# Betta Breeding - Business Idea



## Psiflow (Feb 18, 2012)

Breeders, I went to PetSmart to get a betta and was amazed at the poor condition of the fish. I then went to the web to see if I could order online and only found Aquabids and a few poorly ran websites. I realized that this market hasen't even been taped. I was scared of Aquabids and I do not want to order from oversee's. I am an IT professional and have the ability to create well ran websites . My idea was to develop a website that small breeders could sell their. Betta's. If you could easly sell your betta's through a website would you all be interested? I am just asking to see if this is a viable idea.


----------



## Pitluvs (Jun 22, 2011)

An American based website would be cool  with a Canadian subsection lol


----------



## BettaFishLuver (Feb 5, 2012)

I think it's a good idea!


----------



## Curlyfatbottom (Sep 29, 2011)

Bottom line betta is not a booming market.
Very little profit to a lost cost in the first few years.
Supply,
Stock,
Food 
Will run u a few hundred dollars.
See a lot of breeder that quite cause they thought it was a easy profit.

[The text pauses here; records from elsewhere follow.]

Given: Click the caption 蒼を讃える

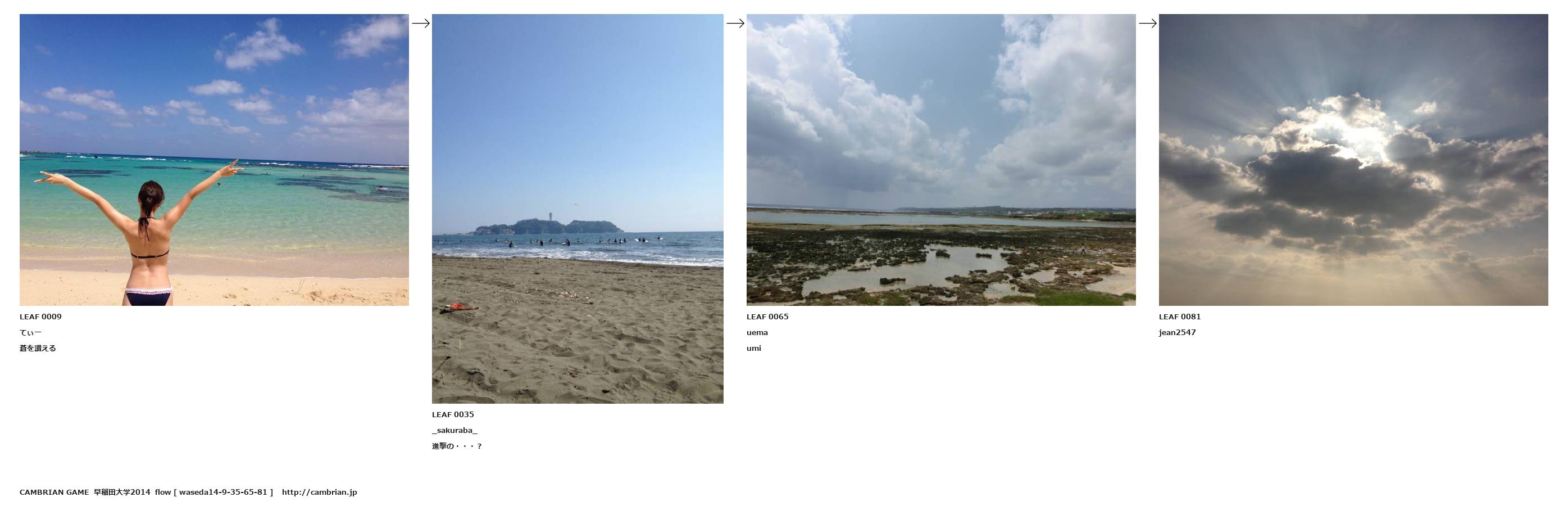Looking at the screenshot, I should (38, 348).
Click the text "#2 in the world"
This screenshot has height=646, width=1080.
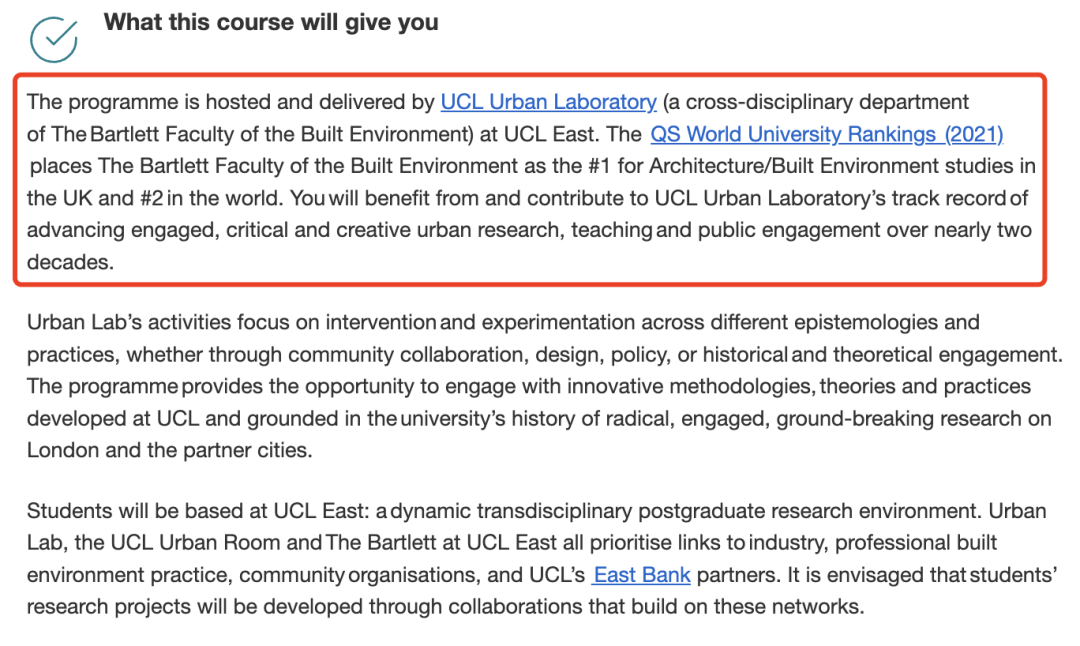pyautogui.click(x=210, y=198)
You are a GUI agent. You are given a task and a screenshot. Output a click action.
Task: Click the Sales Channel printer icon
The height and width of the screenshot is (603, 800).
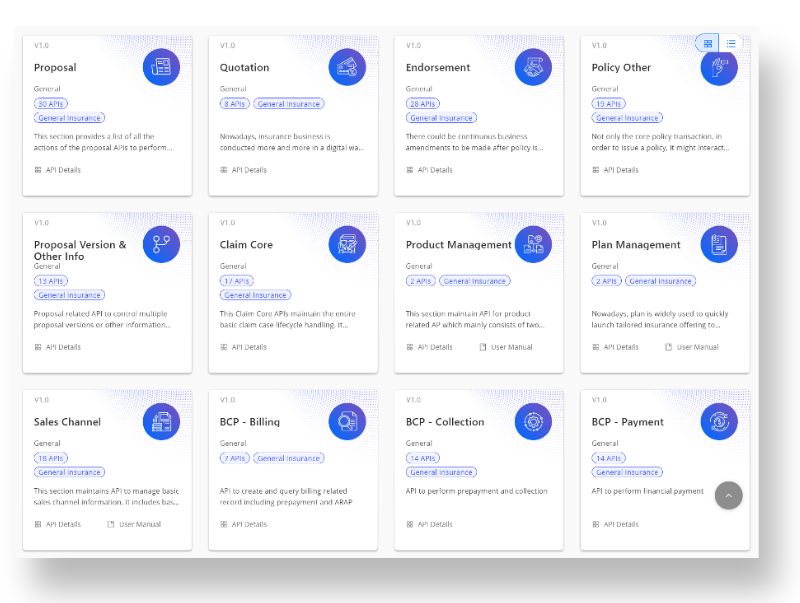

To most people a Betta is a betta.
They rather buy the cheap vt.
Which small time breeder can't compete with big time fish farm.


----------



## betta lover1507 (Aug 6, 2011)

you could put why it is better to buy from the website like better quality, back story, bloodlines,age, geno's and betta talk was based just for betta's too  faith had a really great business (until she stopped for 2 years) this sounds like a really great idea though ;-)


----------



## SecretStich (Jan 11, 2012)

Thats a really good idea! I'm interested.


----------



## Psiflow (Feb 18, 2012)

So, more about my idea. I don't want to breed fish. I relay like Betta's and I like to help people. I would like to take the burden of running a website and shiping off the individual breeder so they can do what they like best. I would work with a few top notch breeders to establish standards and would work to establish consistent shipping standards and packaging that I would send to the Breeders. My job would be to assist the breeder in every way I can. Each PetSmart in my area averages 20-30 fish (and I have checked). This is a booming busness. I would be creating a partnership that would give the small breeder a chance. With the correct business model we could bring true bettas to the Americas (Love you Canada).


----------



## BettaFishLuver (Feb 5, 2012)

If that is what you want to do, go for it! I think it's a great idea!


----------



## djembekah (Feb 13, 2012)

i would definitely be interested in buying from this website. im not a breeder now (maybe not ever idk) but i'd want to buy from a small business


----------



## Curlyfatbottom (Sep 29, 2011)

20-30 a week or month.
Did u ask what was selling.

Breeding is an enjoyment not a profit.
If we're going to try to make a profit as breeder
There must me a set price on a stander.
Which some state have better off then other.
Longer warmer month state can produce the same fish at a cheaper price.
With more fish and faster.
With an open price market.
Warmer state can flood the market.
Just with 8 pair.
In three month you can produce up to 2000 adult size fish with few thousand little fry.
If you know what your doing.
Raising the fish will cost you about 30 cent each fish to adult.
Do the math.
It harder to sell single at the price what u got it for.
Most of the time u have to move them at a bundle, anything from 60 cent to 10 dollar on a fish depending the amount.
This market is risky if you don't know what your doing.
Money maker fish is new stain that breed true.
Which that fish can be easily over produce less then a year.


----------



## Psiflow (Feb 18, 2012)

Curly, I specifically would not want mass produced fish. I want fish from people who love there bettas and are able to breed the highest quality fish. What if I was able to help you sell your fish @ 15 dollars a fish, Buy supplies at distributional prices and sell them to breeders at a significant discount, and work with packaging companies to develop shipping materials specific for your bettas. I assume that breeder would love to be able to say to there husband, wife or friends that their hobbie is helping them financially. BTW it is 20-30 bettas a week (small sample of only 3 stores)


----------



## Curlyfatbottom (Sep 29, 2011)

Psiflow said:


> Curly, I specifically would not want mass produced fish. I want fish from people who love there bettas and are able to breed the highest quality fish. What if I was able to help you sell your fish @ 15 dollars a fish, Buy supplies at distributional prices and sell them to breeders at a significant discount, and work with packaging companies to develop shipping materials specific for your bettas. I assume that breeder would love to be able to say to there husband, wife or friends that their hobbie is helping them financially. BTW it is 20-30 bettas a week (small sample of only 3 stores)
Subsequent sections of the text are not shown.